How Much You Need In An ISA To Generate £1,750 A Month In Passive Income

Generating a reliable passive income from a portfolio of FTSE 100 shares is one strategy investors use to fund retirement.

A Stocks and Shares ISA offers an appealing structure for this approach, as all growth and dividends remain free of tax for life.

A monthly income target of £1,750 works out at £21,000 a year, and the amount of capital required depends heavily on the yield achieved.

At a 4% yield, an investor would need approximately £525,000 in their ISA to reach that annual income figure.

A 5% yield reduces the required sum to around £420,000, while a 6% yield brings the target down further to approximately £350,000.

Plenty of FTSE 100 shares currently offer generous income, with insurer and asset manager Aviva (LSE: AV.) standing out as one of the highest-yielding blue-chip stocks at a trailing yield of 6.3%.

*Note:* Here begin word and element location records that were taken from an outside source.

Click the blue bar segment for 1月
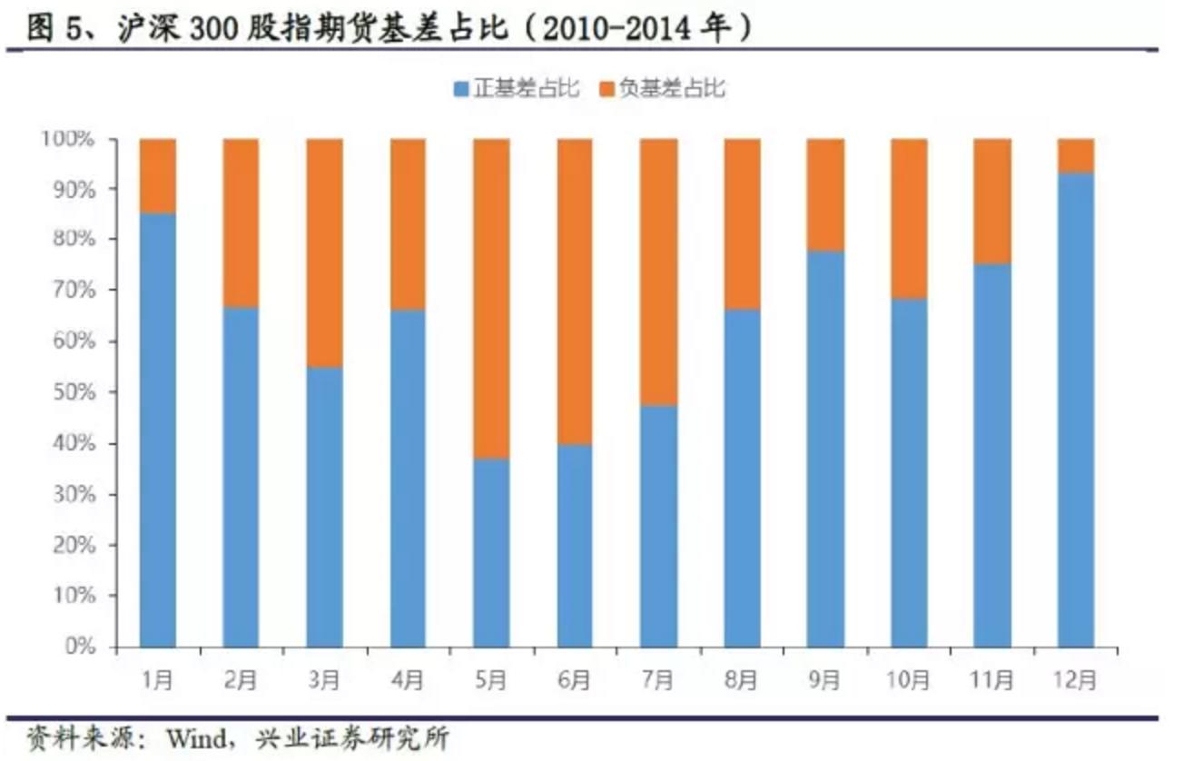(157, 430)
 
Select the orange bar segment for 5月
(491, 299)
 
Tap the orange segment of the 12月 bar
(1076, 156)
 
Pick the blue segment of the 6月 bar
(575, 546)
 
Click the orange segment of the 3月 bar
(324, 253)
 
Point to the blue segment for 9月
(825, 450)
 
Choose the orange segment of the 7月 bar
(658, 272)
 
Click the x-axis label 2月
(241, 678)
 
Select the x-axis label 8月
(742, 678)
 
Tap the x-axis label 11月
(992, 678)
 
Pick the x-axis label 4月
(408, 678)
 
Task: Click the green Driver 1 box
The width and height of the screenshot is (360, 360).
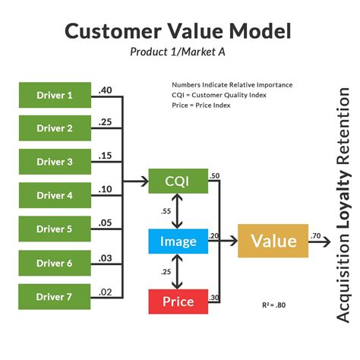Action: pos(55,95)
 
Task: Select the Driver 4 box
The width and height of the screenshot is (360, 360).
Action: pos(55,195)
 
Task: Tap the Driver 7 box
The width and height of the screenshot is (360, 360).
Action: pos(55,295)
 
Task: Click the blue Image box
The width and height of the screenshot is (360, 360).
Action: pos(178,242)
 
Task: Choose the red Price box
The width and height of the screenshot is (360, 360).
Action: pos(178,302)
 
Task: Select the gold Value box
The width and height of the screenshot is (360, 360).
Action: pos(273,242)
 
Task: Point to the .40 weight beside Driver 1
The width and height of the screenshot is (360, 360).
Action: pos(106,90)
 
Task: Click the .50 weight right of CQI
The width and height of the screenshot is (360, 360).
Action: pos(215,176)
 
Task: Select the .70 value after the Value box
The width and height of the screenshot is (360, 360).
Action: pos(317,236)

The Aviva share price has climbed 55% over five years, though momentum has slowed considerably, with the stock up just 2.6% over the past 12 months.

Geopolitical tensions, including concerns that rising oil prices could push inflation higher and keep interest rates elevated, have left Aviva looking choppy despite several years of steady pre-tax profit growth.

Pre-tax profits have risen from £1.350bn in 2022 to £2.203bn in 2025, representing a strong upward trajectory across the period.

The trailing price-to-earnings ratio currently stands at 23.3, well above the FTSE 100 average of around 16, though on a forward basis using 2026 earnings, it drops sharply to 12.1.

Analysts forecast the dividend yield to reach 6.66% in 2026 and 7.11% in 2027, though dividends are never guaranteed and investors should treat such forecasts with appropriate caution.

Aviva recently spent £3.7bn acquiring Direct Line, and the integration of systems, operations and staff presents execution risk that could erode anticipated cost savings if management missteps.

Insurers also remain exposed to the claims cycle, meaning expensive weather events or rising motor repair costs could quickly squeeze profitability despite broader Business momentum.

The company has identified the business pension risk transfer market as a growth opportunity, though competition in that space remains fierce and is unlikely to ease in the near term.

On balance, the income prospects appear strong and the valuation does not look excessive on forward earnings, making Aviva a stock worth monitoring closely for any dip this summer.